⟨

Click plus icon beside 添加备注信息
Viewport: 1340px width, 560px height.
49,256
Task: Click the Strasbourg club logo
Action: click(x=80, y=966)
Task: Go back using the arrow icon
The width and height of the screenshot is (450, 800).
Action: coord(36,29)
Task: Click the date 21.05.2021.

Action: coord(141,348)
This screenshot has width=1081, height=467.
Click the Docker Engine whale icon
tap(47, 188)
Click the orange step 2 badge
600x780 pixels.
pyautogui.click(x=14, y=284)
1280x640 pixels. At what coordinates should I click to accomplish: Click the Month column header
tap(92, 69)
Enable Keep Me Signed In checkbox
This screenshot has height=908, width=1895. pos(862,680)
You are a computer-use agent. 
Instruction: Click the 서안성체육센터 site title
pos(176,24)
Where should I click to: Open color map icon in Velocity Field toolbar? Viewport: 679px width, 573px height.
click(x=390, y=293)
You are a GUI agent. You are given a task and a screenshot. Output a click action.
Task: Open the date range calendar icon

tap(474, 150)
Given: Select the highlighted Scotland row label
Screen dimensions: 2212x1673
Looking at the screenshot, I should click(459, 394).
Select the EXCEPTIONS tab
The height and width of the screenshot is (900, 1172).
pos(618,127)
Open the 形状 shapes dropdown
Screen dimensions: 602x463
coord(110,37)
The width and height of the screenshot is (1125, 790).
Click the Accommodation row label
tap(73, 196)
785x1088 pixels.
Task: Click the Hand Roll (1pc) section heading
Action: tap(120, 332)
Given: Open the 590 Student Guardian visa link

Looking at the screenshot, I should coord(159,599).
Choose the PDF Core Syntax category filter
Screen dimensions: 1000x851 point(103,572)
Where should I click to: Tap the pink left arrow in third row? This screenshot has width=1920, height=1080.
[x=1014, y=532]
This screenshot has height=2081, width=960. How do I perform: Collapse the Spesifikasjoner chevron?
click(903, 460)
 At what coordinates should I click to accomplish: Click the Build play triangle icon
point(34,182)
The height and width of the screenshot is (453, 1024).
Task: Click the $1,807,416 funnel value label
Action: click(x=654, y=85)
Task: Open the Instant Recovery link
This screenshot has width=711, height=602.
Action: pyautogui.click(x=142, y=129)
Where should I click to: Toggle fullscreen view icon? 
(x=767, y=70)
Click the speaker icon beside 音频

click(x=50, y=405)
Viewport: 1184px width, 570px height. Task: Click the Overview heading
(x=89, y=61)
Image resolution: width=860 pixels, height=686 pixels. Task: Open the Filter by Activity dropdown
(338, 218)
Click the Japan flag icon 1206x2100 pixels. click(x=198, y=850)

⟩

» Required action
Search the listing for "agent" and copy each line holding it.

» Response box
You are a computer-use agent. 
You are a GUI agent. You are given a task and a screenshot. Output a click action.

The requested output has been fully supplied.